Essential role of adiponectin in ischemic postconditioning cardioprotection and its association with signal transducer and activator of transcription 3

Abstract

Ischemic postconditioning (IPostC) protects the heart against ischemia reperfusion injury (IRI) by activating signal transducer and activator of transcription 3 (STAT3). Adiponectin (APN), a protein with anti-IRI property, activates STAT3 (Cell Metab. 2011, 13: 401-12), but its role in IPostC is unknown. We postulated that APN is essential for IPostC to confer cardioprotection. Wild type (WT) and APN knockout (KO) mice were subjected to 30 min coronary occlusion followed by 120 min reperfusion without or with IPostC achieved by 3 cycles of 10s of ischemia/10s of reperfusion. Cardiac function was assessed by pressure-volume (PV) loop system.
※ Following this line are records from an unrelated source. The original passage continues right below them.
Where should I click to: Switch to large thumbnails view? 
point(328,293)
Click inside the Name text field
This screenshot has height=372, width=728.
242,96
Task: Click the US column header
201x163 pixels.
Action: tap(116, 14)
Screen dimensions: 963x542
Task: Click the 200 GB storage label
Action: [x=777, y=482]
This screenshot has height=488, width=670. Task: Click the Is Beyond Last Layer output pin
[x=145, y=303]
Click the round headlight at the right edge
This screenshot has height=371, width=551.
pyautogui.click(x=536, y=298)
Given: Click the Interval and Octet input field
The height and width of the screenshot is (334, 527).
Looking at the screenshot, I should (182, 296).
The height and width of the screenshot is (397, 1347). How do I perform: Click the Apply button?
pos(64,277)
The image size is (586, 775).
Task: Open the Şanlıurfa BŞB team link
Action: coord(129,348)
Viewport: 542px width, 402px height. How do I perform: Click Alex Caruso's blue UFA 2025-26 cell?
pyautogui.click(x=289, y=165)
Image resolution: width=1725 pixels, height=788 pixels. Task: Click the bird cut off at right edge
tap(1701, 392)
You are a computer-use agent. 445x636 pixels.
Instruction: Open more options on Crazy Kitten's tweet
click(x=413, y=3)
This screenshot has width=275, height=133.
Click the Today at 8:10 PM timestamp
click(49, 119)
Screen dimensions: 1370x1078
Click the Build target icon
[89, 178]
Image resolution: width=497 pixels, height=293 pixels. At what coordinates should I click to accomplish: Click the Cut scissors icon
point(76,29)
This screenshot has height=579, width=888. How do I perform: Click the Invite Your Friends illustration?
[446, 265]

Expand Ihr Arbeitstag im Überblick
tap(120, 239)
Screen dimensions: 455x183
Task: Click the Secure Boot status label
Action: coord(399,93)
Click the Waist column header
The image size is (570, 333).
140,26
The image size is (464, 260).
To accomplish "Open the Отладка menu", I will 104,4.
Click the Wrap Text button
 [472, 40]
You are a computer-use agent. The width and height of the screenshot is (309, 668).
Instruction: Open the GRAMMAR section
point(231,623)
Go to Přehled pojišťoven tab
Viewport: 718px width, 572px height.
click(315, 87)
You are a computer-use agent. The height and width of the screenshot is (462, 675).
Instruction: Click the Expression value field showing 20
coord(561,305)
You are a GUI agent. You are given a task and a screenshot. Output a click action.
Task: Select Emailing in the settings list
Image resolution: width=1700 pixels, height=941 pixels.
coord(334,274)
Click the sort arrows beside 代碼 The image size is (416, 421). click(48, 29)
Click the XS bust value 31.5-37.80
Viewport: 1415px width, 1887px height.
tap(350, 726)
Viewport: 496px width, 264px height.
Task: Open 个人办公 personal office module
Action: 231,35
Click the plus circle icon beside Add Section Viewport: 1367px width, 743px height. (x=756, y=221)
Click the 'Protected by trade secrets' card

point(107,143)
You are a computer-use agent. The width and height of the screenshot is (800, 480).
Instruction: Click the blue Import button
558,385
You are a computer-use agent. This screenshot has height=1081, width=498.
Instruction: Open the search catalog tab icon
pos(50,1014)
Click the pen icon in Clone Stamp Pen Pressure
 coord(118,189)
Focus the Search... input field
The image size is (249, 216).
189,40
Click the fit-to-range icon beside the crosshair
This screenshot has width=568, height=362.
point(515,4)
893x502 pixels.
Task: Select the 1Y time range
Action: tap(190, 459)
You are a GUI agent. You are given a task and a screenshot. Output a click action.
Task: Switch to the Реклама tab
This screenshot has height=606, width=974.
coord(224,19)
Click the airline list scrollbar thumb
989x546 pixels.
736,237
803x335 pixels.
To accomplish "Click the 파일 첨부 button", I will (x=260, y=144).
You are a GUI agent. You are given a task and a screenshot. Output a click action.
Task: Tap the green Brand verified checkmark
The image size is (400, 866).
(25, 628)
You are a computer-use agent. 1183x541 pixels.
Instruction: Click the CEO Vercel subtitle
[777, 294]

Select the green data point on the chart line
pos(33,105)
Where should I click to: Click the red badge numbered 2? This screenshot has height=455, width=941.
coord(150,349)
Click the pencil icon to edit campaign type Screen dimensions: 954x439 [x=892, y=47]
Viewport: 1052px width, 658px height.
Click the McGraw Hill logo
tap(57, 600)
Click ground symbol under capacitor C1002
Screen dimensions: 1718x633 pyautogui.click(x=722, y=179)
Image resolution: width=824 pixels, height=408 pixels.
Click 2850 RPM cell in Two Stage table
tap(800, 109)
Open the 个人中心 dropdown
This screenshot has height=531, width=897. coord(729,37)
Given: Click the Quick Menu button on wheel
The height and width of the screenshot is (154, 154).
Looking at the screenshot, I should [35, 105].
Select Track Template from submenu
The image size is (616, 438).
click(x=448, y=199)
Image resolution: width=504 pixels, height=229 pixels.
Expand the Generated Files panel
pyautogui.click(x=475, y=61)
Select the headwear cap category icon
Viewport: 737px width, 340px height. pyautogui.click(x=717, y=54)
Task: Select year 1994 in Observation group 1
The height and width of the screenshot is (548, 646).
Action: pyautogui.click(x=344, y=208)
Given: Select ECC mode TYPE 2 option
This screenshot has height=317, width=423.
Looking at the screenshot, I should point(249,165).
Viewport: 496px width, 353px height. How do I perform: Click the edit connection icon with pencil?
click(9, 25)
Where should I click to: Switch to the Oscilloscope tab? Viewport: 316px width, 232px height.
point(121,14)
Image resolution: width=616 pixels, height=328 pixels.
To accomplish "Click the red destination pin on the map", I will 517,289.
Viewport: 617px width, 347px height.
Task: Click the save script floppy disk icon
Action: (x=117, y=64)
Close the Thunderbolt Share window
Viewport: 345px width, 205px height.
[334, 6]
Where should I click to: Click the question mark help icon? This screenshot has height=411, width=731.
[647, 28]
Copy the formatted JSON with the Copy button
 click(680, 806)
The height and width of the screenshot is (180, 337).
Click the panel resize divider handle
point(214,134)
At the end of reperfusion, KO mice displayed larger infarct size and higher plasma creatine kinase-MB, but lower end-systolic PV relation (a reliable measure of ventricular function) and dP/dt (all P<0.05, vs. WT). IPostC significantly attenuated all these changes and increased phosphorylations of cardiac STAT3 (at Ser727), Akt (at Ser473) and eNOS in WT but not in KO mice. In cultured H9C2 cells exposed to 60 min hypoxia (H)/120 min reoxygenation (R), gene silencing with APN or STAT3 siRNA all abolished hypoxic postconditioning (HPostC, 3 cycles of 5 min H/5 min R) mediated cell protection. APN supplementation restored HPostC protection in APN siRNA treated but not in STAT3 siRNA treated cells. We conclude that APN is a key protein for IPostC to activate STAT3 to confer protection.